Final answer:
To find which complex number is closest to the origin, calculate the moduli of \((1/2)-(1/4)i\) and \((2/3)+(1/6)i\). To determine which is closest to \(1+i\), subtract \(1+i\) from each and then compute the moduli of the results.
Step-by-step explanation:
The student is asking which complex number, \((1/2)-(1/4)i\) or \((2/3)+(1/6)i\), is closest to the origin and which one is closest to \(1+i\). To determine the distances, we can calculate the modulus of each complex number (the distance from the origin) and then compare these values. To find the nearest complex number to \(1+i\), we can subtract this point from each complex number and again compute the modulus.

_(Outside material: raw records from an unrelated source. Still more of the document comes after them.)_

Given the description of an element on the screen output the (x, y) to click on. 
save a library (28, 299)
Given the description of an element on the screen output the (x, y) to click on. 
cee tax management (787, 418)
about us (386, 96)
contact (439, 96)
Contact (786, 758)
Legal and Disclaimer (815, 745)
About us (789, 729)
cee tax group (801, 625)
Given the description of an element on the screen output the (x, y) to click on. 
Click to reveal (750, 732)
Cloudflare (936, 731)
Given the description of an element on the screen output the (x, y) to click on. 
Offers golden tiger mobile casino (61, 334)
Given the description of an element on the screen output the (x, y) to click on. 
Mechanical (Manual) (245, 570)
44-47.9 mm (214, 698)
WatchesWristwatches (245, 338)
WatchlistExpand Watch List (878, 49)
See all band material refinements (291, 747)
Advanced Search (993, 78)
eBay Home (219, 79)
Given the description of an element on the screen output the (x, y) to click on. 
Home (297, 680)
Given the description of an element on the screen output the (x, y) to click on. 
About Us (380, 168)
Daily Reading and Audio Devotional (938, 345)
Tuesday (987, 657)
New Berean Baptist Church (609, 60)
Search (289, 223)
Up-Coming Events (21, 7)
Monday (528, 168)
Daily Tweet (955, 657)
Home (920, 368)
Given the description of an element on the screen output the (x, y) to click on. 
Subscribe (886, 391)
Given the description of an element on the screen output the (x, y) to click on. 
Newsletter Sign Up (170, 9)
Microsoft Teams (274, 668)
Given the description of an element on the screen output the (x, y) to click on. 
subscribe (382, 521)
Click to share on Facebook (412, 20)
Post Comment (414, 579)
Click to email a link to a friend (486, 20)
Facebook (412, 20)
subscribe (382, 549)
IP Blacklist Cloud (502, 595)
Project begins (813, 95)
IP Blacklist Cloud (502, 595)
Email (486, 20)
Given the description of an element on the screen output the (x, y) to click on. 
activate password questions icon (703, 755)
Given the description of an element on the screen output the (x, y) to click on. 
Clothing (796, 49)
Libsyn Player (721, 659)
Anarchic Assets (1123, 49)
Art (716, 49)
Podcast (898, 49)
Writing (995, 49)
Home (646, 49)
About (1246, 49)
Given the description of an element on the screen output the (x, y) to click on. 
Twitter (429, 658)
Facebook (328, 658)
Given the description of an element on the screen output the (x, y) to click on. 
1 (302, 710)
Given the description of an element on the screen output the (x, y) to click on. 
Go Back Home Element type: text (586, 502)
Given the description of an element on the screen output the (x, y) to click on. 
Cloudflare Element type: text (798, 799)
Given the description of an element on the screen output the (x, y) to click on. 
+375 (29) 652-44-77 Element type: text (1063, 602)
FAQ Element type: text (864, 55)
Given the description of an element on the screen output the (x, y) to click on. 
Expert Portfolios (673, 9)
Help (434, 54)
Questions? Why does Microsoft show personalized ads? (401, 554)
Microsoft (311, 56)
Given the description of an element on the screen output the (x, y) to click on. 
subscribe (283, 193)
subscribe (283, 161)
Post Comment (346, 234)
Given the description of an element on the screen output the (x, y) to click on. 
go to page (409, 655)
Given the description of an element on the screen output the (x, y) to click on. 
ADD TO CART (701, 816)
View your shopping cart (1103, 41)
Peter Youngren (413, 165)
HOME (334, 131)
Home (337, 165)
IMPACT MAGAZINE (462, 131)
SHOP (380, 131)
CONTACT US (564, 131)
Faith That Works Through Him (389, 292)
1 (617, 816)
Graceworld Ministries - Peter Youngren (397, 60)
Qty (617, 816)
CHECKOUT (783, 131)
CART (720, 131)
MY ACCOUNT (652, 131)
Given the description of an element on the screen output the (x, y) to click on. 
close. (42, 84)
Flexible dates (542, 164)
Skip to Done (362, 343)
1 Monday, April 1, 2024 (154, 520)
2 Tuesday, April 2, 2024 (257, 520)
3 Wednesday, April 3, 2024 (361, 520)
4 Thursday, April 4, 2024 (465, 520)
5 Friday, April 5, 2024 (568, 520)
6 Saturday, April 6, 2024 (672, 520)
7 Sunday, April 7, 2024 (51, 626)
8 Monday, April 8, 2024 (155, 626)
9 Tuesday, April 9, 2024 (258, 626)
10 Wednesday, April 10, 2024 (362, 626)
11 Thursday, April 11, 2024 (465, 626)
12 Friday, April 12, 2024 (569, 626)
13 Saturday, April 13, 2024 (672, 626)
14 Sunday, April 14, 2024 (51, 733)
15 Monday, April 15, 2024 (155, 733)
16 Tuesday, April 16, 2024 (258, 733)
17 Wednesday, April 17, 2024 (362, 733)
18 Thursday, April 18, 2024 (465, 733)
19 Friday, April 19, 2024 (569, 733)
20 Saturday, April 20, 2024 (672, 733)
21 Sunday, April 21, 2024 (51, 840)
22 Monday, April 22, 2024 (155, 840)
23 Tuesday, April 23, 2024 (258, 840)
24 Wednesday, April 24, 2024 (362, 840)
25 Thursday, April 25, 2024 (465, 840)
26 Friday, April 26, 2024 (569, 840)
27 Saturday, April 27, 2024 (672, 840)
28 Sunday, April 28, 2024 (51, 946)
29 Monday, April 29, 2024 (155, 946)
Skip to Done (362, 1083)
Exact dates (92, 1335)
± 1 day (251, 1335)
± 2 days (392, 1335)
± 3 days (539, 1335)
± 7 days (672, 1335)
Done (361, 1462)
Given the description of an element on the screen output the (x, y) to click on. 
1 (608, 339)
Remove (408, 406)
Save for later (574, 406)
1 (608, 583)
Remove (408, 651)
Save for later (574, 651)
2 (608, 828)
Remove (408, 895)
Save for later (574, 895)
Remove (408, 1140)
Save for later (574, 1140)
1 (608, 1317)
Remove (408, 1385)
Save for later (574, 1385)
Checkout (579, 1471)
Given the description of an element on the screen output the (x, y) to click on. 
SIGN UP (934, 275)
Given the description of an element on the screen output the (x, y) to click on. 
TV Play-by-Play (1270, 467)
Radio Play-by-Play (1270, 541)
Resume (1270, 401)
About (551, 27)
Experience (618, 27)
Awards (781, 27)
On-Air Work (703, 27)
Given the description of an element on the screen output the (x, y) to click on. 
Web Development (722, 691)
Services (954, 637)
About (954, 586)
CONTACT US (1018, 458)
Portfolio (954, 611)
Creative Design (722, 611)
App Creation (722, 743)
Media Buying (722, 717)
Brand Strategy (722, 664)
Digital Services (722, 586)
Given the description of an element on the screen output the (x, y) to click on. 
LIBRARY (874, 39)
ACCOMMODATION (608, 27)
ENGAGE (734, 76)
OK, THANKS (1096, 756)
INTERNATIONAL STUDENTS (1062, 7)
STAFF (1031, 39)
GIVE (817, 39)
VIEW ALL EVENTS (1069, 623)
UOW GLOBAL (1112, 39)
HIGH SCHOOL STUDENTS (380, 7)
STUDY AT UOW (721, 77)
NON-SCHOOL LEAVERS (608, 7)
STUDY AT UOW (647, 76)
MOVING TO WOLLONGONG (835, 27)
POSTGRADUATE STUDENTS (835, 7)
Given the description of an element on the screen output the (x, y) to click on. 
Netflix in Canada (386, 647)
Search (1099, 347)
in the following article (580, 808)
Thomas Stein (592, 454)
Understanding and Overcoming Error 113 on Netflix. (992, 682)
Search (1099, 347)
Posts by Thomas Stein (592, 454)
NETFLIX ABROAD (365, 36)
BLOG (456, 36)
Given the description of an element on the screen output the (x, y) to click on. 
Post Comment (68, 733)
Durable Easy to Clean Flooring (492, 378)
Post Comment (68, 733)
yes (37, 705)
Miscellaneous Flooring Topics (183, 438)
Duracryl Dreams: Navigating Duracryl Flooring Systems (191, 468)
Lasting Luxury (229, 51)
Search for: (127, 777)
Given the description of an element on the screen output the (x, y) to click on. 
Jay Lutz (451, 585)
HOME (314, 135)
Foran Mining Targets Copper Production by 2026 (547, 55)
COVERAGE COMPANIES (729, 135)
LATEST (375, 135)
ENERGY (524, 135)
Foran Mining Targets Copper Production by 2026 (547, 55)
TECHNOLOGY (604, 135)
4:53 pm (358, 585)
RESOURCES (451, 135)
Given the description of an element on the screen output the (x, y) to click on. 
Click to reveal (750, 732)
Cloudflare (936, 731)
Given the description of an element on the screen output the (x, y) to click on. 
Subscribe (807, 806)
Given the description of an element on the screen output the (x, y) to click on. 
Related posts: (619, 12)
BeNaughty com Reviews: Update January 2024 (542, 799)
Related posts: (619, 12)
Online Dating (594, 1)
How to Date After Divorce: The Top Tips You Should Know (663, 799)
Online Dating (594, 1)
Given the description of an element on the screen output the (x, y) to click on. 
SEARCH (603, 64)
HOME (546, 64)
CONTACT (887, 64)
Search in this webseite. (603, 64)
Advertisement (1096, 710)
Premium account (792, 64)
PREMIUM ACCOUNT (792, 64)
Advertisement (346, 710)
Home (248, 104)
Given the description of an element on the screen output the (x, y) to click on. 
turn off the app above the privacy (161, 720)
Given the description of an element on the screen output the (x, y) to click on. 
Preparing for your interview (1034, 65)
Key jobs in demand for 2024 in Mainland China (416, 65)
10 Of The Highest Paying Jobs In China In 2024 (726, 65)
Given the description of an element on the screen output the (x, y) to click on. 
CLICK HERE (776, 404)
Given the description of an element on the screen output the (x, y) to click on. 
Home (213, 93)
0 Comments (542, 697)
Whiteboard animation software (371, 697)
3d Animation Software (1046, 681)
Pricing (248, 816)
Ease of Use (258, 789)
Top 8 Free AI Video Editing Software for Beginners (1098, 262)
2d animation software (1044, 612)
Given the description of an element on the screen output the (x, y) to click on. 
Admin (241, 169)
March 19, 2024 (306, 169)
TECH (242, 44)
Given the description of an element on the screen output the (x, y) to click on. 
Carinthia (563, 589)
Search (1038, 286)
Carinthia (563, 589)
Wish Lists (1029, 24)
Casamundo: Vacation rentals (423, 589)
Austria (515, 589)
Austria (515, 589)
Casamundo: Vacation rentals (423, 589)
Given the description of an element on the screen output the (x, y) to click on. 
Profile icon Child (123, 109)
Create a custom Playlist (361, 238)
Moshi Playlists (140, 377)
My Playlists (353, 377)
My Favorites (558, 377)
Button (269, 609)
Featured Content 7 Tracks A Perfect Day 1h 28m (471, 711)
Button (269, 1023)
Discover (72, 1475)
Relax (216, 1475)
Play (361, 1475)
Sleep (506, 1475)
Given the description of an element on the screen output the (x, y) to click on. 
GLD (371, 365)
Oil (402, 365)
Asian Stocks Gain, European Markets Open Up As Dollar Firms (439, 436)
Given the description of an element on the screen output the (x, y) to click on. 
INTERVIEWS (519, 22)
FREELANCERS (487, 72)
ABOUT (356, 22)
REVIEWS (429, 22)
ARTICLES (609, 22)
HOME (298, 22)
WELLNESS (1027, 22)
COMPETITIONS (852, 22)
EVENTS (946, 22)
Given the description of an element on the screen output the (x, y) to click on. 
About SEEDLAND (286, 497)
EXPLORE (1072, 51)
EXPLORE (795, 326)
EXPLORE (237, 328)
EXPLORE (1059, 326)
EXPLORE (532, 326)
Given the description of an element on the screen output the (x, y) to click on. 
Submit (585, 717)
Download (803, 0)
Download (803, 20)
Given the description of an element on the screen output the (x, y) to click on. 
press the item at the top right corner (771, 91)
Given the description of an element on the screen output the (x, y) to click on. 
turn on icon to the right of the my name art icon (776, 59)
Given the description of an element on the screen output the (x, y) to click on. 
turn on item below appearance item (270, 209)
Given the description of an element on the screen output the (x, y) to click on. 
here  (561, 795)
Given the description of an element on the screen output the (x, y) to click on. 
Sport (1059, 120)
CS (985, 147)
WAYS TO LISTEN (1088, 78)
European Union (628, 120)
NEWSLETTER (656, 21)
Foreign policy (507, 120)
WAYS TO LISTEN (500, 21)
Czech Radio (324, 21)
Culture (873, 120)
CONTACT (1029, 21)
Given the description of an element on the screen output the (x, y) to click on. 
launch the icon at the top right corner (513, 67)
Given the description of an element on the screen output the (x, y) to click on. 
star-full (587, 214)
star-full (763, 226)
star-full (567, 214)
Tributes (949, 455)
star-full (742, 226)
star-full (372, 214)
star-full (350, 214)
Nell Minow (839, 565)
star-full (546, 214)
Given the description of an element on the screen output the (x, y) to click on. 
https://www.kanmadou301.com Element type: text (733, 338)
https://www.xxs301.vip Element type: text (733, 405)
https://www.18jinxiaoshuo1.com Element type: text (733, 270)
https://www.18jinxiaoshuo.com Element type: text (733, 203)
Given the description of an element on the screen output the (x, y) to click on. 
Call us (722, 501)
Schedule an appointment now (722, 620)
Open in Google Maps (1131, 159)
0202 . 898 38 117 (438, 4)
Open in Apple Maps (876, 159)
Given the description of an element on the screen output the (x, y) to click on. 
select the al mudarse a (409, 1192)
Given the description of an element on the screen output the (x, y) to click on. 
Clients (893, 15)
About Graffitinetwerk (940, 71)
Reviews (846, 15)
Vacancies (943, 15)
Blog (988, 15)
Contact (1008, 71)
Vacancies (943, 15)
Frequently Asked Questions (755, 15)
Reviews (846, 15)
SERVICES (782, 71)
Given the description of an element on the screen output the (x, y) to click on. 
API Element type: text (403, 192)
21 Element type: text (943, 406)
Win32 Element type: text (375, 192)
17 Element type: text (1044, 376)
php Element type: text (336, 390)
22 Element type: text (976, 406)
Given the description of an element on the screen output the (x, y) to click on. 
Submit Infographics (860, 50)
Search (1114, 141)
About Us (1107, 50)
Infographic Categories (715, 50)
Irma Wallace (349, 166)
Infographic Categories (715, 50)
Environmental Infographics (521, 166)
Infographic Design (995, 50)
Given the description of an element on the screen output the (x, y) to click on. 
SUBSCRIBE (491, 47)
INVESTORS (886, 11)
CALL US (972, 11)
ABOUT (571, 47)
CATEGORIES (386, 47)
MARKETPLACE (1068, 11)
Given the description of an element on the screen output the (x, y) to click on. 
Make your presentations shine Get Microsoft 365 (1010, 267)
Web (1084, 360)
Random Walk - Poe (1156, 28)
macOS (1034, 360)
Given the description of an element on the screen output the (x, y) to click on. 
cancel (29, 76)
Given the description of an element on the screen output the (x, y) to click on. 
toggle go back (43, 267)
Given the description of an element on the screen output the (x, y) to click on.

To calculate the modulus, use the formula \(|z| = \sqrt{x^2 + y^2}\) where z is a complex number of the form \(x+iy\). So for the first complex number, \(\sqrt{(1/2)^2 + (-1/4)^2}\) is computed to determine its distance from the origin. The second distance is calculated similarly. To ascertain proximity to \(1+i\), subtract \(1+i\) from each complex number, yielding \((1/2)-(3/4)i\) and \((2/3)-(1/3)i\), respectively, before calculating the modulus of these new complex numbers.